Task item:
Your copy begins at the line with "[next] (244, 1294)" and runs through the end of the data below. Set down only those lines exactly, without pictures.

*** Extracted data Section Begins ***

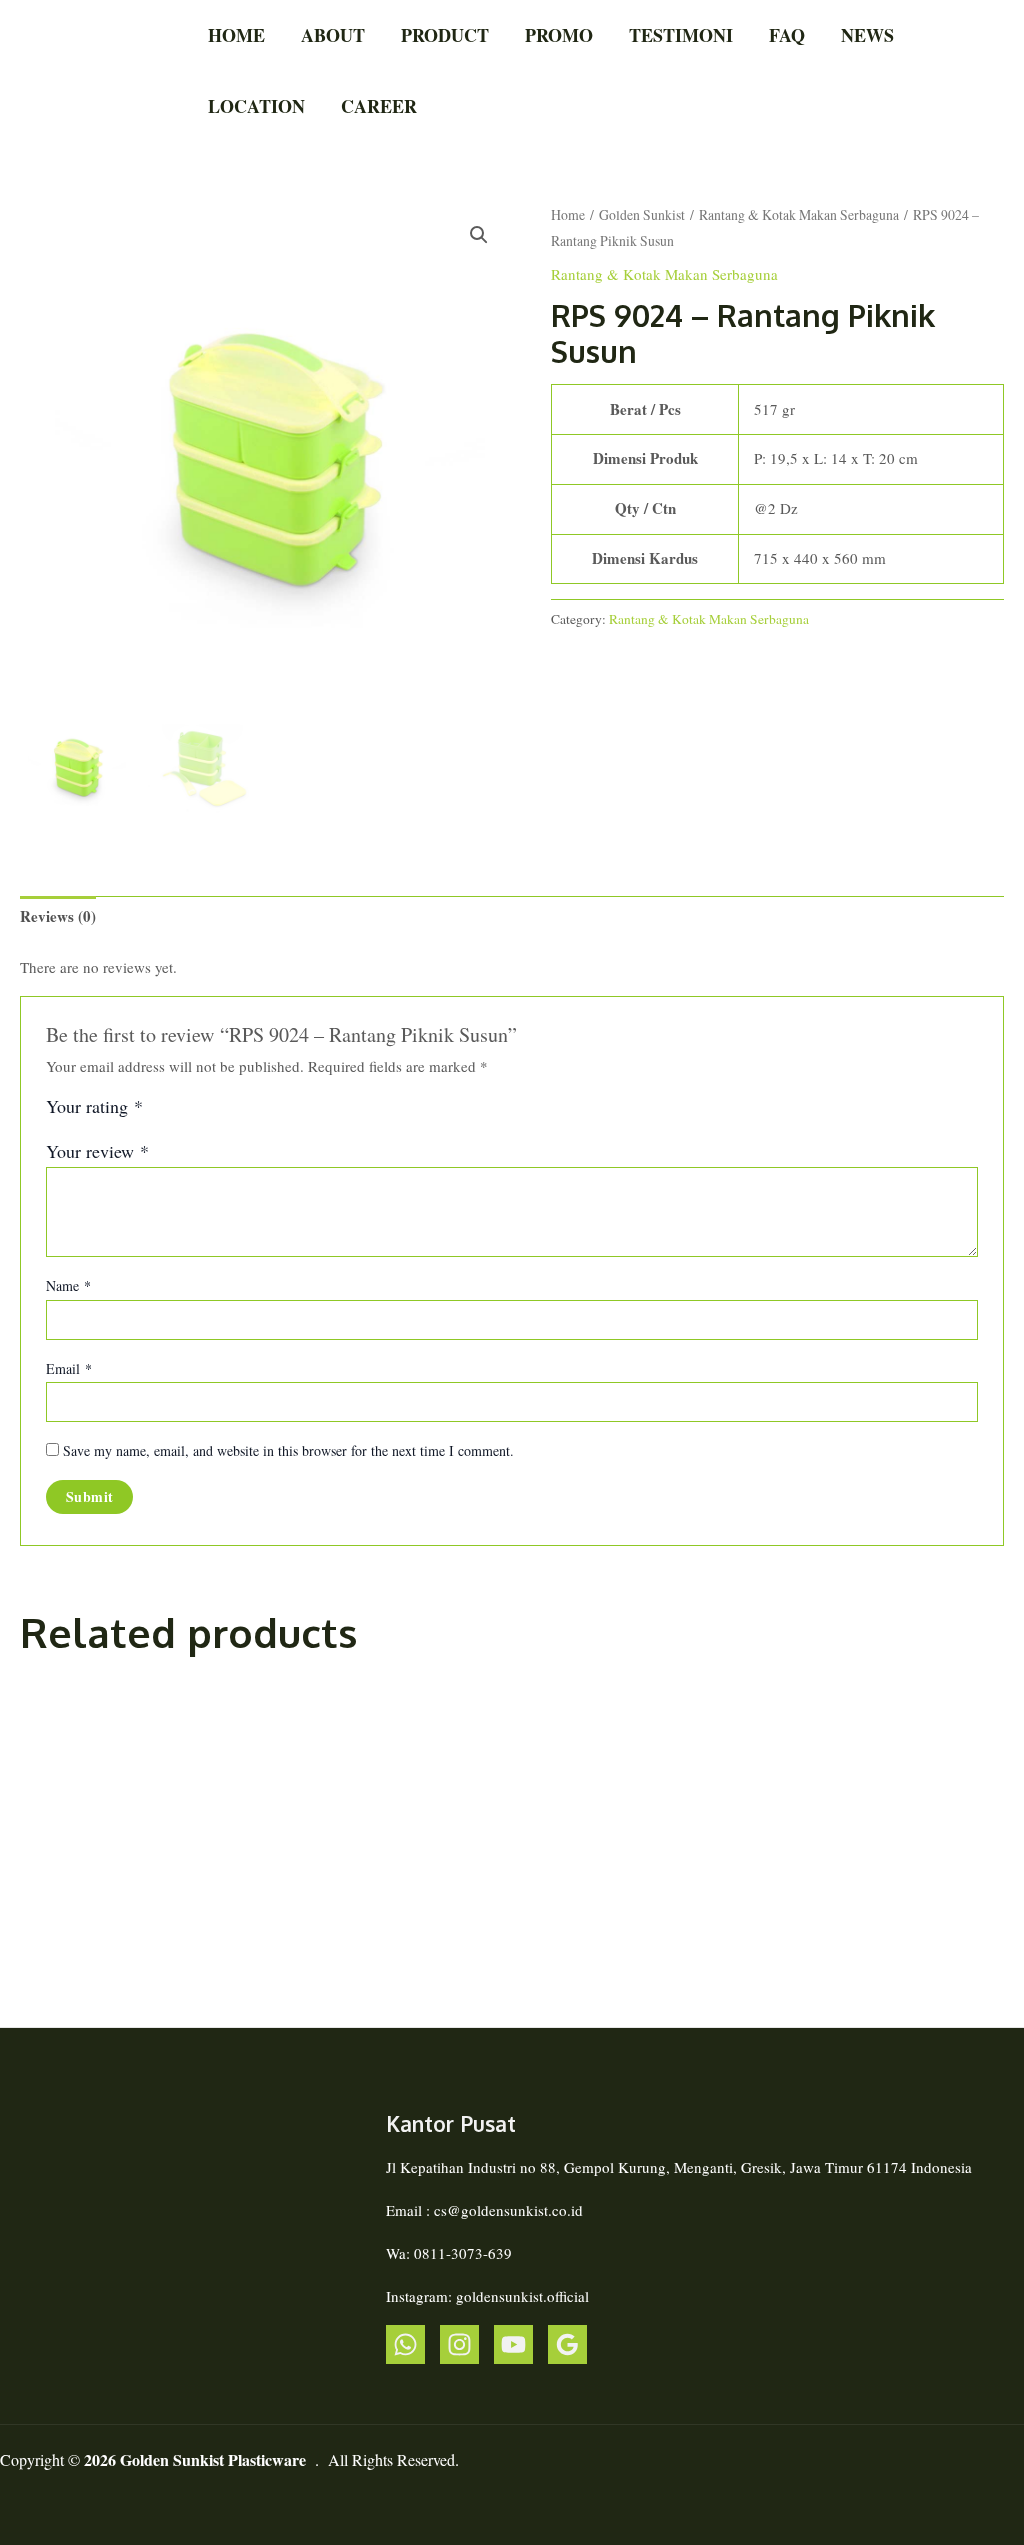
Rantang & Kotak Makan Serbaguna (799, 214)
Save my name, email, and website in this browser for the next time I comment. (288, 1450)
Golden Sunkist (642, 214)
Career (379, 106)
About (333, 35)
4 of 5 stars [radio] (227, 1113)
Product (445, 35)
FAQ (787, 35)
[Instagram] (459, 2344)
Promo (559, 35)
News (867, 35)
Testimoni (681, 35)
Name (68, 1285)
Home (236, 35)
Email (69, 1368)
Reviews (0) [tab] (58, 916)
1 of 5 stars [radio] (161, 1113)
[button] (479, 235)
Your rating (94, 1107)
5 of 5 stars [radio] (249, 1113)
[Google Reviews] (567, 2344)
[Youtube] (513, 2344)
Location (256, 106)
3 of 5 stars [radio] (205, 1113)
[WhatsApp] (405, 2344)
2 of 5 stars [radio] (183, 1113)
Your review (97, 1151)
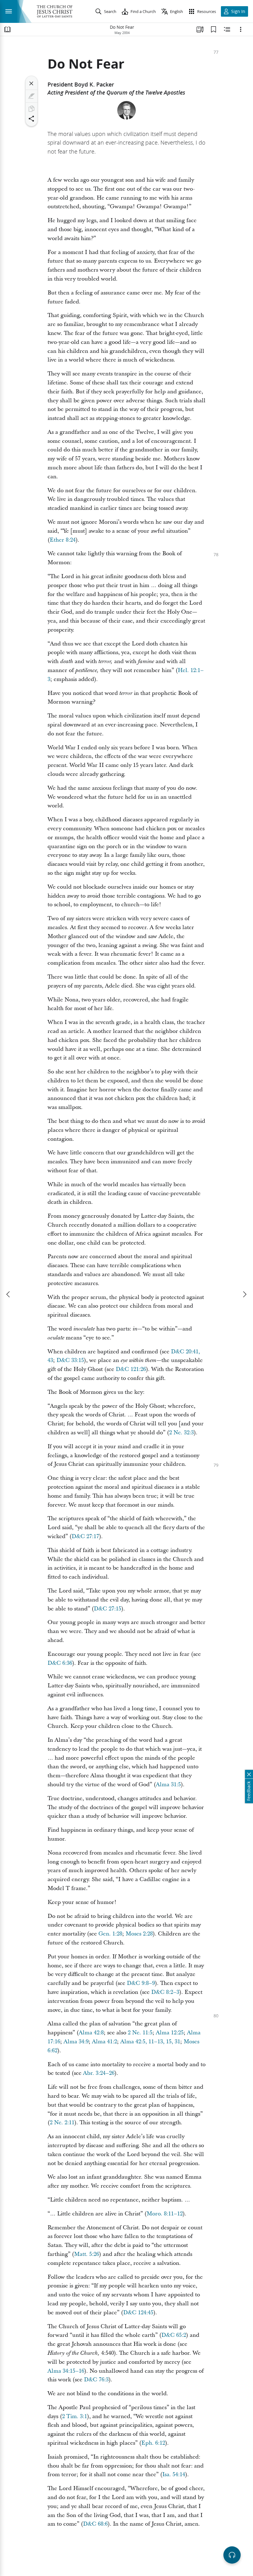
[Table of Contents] (7, 29)
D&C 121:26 (131, 1369)
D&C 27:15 (107, 1609)
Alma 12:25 (170, 2033)
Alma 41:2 (104, 2041)
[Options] (240, 29)
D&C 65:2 (173, 2335)
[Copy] (31, 109)
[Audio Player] (232, 2555)
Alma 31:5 (168, 1784)
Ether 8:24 (63, 540)
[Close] (31, 83)
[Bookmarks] (213, 29)
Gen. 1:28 (110, 1934)
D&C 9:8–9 (141, 1983)
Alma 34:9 (76, 2041)
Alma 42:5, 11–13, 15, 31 (150, 2041)
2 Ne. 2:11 (62, 2122)
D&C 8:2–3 (165, 1992)
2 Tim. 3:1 (74, 2416)
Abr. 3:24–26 (98, 2073)
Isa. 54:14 (173, 2474)
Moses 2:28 (139, 1934)
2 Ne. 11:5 (140, 2033)
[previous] (8, 1294)
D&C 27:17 (85, 1536)
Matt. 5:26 (86, 2254)
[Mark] (31, 96)
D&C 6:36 (60, 1663)
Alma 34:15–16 (66, 2371)
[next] (244, 1294)
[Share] (31, 119)
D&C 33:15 (70, 1360)
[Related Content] (227, 29)
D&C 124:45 (138, 2312)
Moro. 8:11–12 (165, 2214)
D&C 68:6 (95, 2524)
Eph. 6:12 (153, 2443)
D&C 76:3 (96, 2380)
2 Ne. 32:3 (181, 1432)
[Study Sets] (200, 29)
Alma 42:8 (91, 2033)
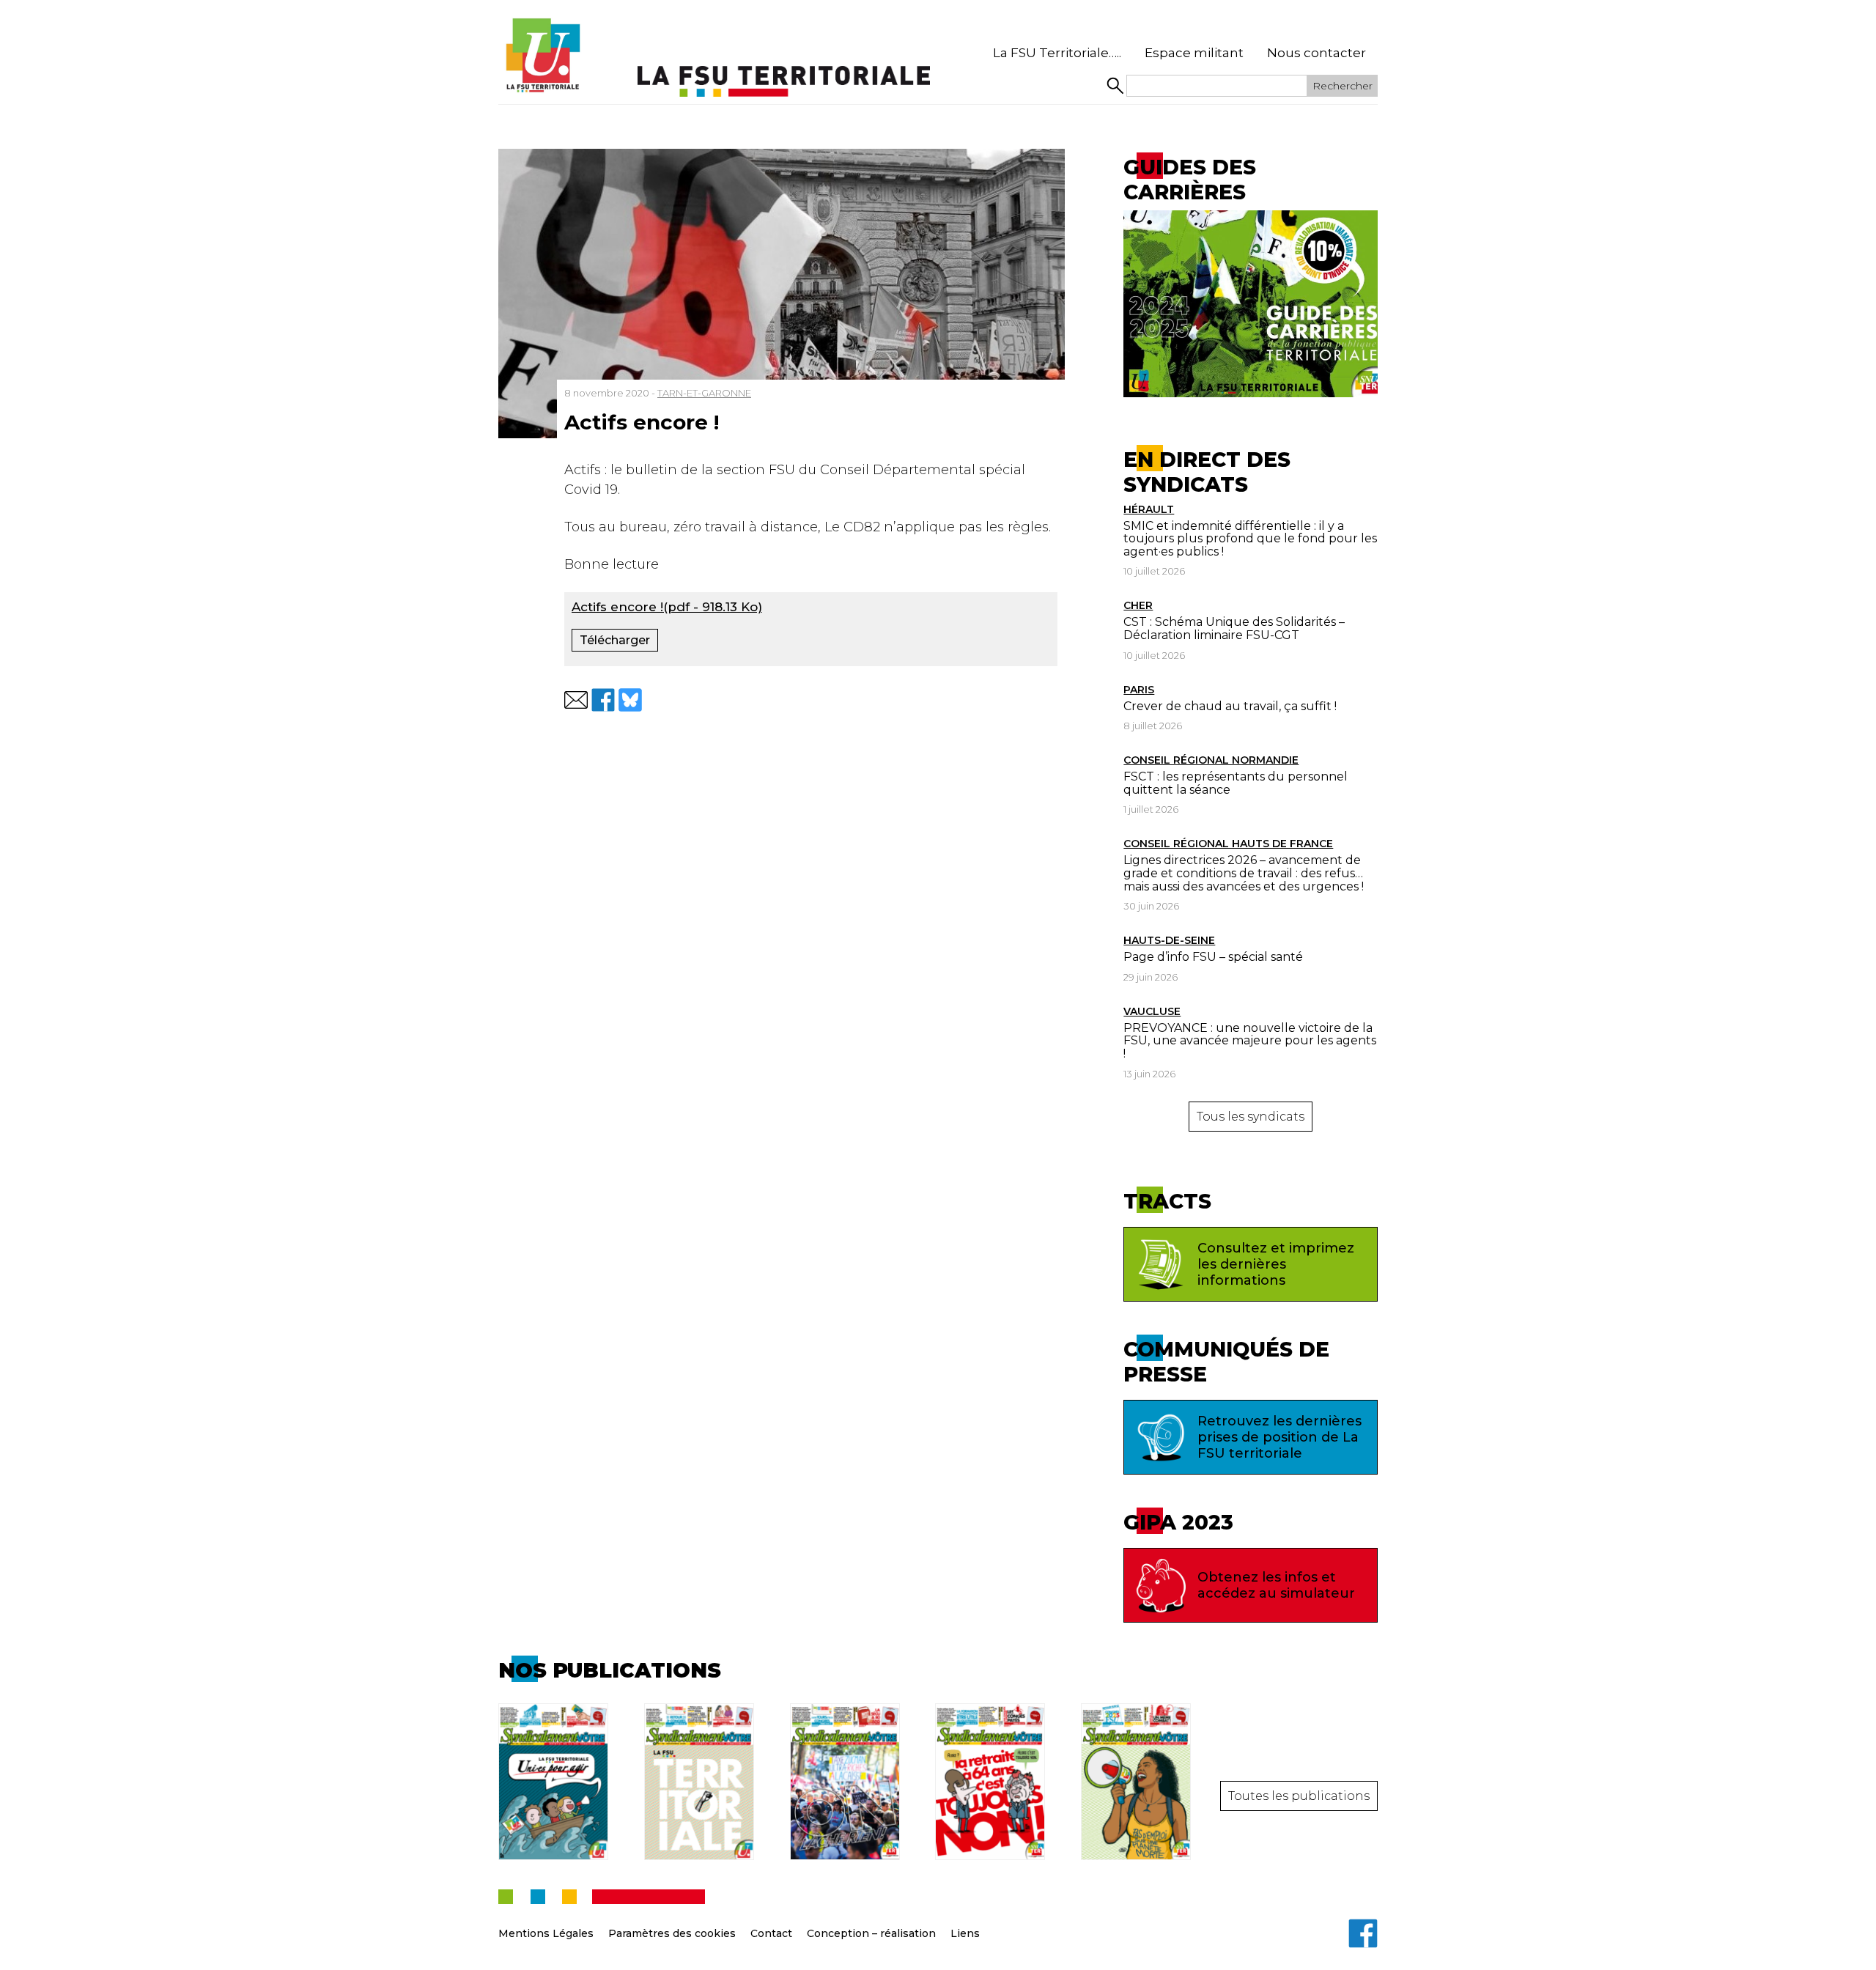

*** Extracted data Section Ends ***

Written solution:
[next] (244, 1294)
[Share] (31, 119)
D&C 33:15 (70, 1360)
[Related Content] (227, 29)
D&C 124:45 (138, 2312)
Moro. 8:11–12 (165, 2214)
D&C 68:6 (95, 2524)
Eph. 6:12 (153, 2443)
D&C 76:3 (96, 2380)
2 Ne. 32:3 (181, 1432)
[Study Sets] (200, 29)
Alma 42:8 (91, 2033)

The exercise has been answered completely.